**Prompt**
Reproduce the following listing line for line, without any alteration.

**Records to use**
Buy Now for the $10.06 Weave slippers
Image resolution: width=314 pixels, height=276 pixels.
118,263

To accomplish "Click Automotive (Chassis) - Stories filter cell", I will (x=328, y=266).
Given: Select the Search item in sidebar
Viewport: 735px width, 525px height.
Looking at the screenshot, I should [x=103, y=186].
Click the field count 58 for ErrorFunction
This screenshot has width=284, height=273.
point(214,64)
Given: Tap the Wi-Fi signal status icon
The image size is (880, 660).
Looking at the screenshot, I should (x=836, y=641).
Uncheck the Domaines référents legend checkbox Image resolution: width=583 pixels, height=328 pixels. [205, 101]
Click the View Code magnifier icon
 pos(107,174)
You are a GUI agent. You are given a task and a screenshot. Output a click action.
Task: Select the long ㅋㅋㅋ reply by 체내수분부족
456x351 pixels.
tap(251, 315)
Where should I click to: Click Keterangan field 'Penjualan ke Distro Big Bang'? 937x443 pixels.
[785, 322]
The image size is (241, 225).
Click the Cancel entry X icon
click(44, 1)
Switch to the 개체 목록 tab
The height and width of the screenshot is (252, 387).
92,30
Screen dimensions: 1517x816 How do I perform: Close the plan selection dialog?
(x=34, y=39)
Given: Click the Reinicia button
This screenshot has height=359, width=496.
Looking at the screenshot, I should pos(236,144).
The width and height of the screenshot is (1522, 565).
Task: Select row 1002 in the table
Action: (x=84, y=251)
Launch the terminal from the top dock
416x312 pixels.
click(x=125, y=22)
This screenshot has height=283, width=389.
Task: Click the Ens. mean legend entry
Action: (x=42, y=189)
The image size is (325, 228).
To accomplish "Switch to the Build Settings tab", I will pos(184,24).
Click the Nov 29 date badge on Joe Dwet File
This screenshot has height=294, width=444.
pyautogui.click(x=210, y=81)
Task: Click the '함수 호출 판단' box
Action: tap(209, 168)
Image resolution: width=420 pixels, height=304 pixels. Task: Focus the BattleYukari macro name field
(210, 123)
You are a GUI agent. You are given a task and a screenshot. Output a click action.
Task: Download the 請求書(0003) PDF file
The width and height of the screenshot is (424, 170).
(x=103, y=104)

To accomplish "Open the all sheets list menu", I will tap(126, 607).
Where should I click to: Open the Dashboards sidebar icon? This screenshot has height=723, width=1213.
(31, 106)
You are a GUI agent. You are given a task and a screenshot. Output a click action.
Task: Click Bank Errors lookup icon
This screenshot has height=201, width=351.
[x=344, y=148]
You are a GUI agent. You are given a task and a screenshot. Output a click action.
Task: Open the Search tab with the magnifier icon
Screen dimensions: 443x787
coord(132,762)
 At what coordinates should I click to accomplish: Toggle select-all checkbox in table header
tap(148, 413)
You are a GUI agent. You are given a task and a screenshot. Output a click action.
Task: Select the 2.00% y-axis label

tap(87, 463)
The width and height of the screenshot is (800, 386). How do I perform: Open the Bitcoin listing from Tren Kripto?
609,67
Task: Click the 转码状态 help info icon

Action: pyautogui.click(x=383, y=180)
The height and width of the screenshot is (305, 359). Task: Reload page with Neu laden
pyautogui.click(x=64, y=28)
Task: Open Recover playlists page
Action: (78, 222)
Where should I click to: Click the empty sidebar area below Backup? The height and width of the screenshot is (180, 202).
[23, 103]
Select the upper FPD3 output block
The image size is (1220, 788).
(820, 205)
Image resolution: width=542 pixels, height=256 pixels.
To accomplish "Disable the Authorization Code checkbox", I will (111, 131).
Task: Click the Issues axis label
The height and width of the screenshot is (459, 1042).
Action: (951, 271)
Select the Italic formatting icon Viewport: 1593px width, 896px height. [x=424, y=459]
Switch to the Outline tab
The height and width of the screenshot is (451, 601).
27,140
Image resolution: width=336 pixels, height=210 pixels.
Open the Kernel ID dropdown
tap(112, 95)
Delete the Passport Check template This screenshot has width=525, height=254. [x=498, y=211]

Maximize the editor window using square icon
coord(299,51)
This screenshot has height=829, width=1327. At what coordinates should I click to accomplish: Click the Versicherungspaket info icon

**The response**
Buy Now for the $10.06 Weave slippers
Image resolution: width=314 pixels, height=276 pixels.
118,263

To accomplish "Click Automotive (Chassis) - Stories filter cell", I will (x=328, y=266).
Given: Select the Search item in sidebar
Viewport: 735px width, 525px height.
Looking at the screenshot, I should [x=103, y=186].
Click the field count 58 for ErrorFunction
This screenshot has width=284, height=273.
point(214,64)
Given: Tap the Wi-Fi signal status icon
The image size is (880, 660).
Looking at the screenshot, I should (x=836, y=641).
Uncheck the Domaines référents legend checkbox Image resolution: width=583 pixels, height=328 pixels. [205, 101]
Click the View Code magnifier icon
 pos(107,174)
You are a GUI agent. You are given a task and a screenshot. Output a click action.
Task: Select the long ㅋㅋㅋ reply by 체내수분부족
456x351 pixels.
tap(251, 315)
Where should I click to: Click Keterangan field 'Penjualan ke Distro Big Bang'? 937x443 pixels.
[785, 322]
The image size is (241, 225).
Click the Cancel entry X icon
click(44, 1)
Switch to the 개체 목록 tab
The height and width of the screenshot is (252, 387).
92,30
Screen dimensions: 1517x816 How do I perform: Close the plan selection dialog?
(x=34, y=39)
Given: Click the Reinicia button
This screenshot has height=359, width=496.
Looking at the screenshot, I should pos(236,144).
The width and height of the screenshot is (1522, 565).
Task: Select row 1002 in the table
Action: (x=84, y=251)
Launch the terminal from the top dock
416x312 pixels.
click(x=125, y=22)
This screenshot has height=283, width=389.
Task: Click the Ens. mean legend entry
Action: (x=42, y=189)
The image size is (325, 228).
To accomplish "Switch to the Build Settings tab", I will pos(184,24).
Click the Nov 29 date badge on Joe Dwet File
This screenshot has height=294, width=444.
pyautogui.click(x=210, y=81)
Task: Click the '함수 호출 판단' box
Action: tap(209, 168)
Image resolution: width=420 pixels, height=304 pixels. Task: Focus the BattleYukari macro name field
(210, 123)
You are a GUI agent. You are given a task and a screenshot. Output a click action.
Task: Download the 請求書(0003) PDF file
The width and height of the screenshot is (424, 170).
(x=103, y=104)

To accomplish "Open the all sheets list menu", I will tap(126, 607).
Where should I click to: Open the Dashboards sidebar icon? This screenshot has height=723, width=1213.
(31, 106)
You are a GUI agent. You are given a task and a screenshot. Output a click action.
Task: Click Bank Errors lookup icon
This screenshot has height=201, width=351.
[x=344, y=148]
You are a GUI agent. You are given a task and a screenshot. Output a click action.
Task: Open the Search tab with the magnifier icon
Screen dimensions: 443x787
coord(132,762)
 At what coordinates should I click to accomplish: Toggle select-all checkbox in table header
tap(148, 413)
You are a GUI agent. You are given a task and a screenshot. Output a click action.
Task: Select the 2.00% y-axis label

tap(87, 463)
The width and height of the screenshot is (800, 386). How do I perform: Open the Bitcoin listing from Tren Kripto?
609,67
Task: Click the 转码状态 help info icon

Action: pyautogui.click(x=383, y=180)
The height and width of the screenshot is (305, 359). Task: Reload page with Neu laden
pyautogui.click(x=64, y=28)
Task: Open Recover playlists page
Action: (78, 222)
Where should I click to: Click the empty sidebar area below Backup? The height and width of the screenshot is (180, 202).
[23, 103]
Select the upper FPD3 output block
The image size is (1220, 788).
(820, 205)
Image resolution: width=542 pixels, height=256 pixels.
To accomplish "Disable the Authorization Code checkbox", I will (111, 131).
Task: Click the Issues axis label
The height and width of the screenshot is (459, 1042).
Action: (951, 271)
Select the Italic formatting icon Viewport: 1593px width, 896px height. [x=424, y=459]
Switch to the Outline tab
The height and width of the screenshot is (451, 601).
27,140
Image resolution: width=336 pixels, height=210 pixels.
Open the Kernel ID dropdown
tap(112, 95)
Delete the Passport Check template This screenshot has width=525, height=254. [x=498, y=211]

Maximize the editor window using square icon
coord(299,51)
This screenshot has height=829, width=1327. At what coordinates should I click to accomplish: Click the Versicherungspaket info icon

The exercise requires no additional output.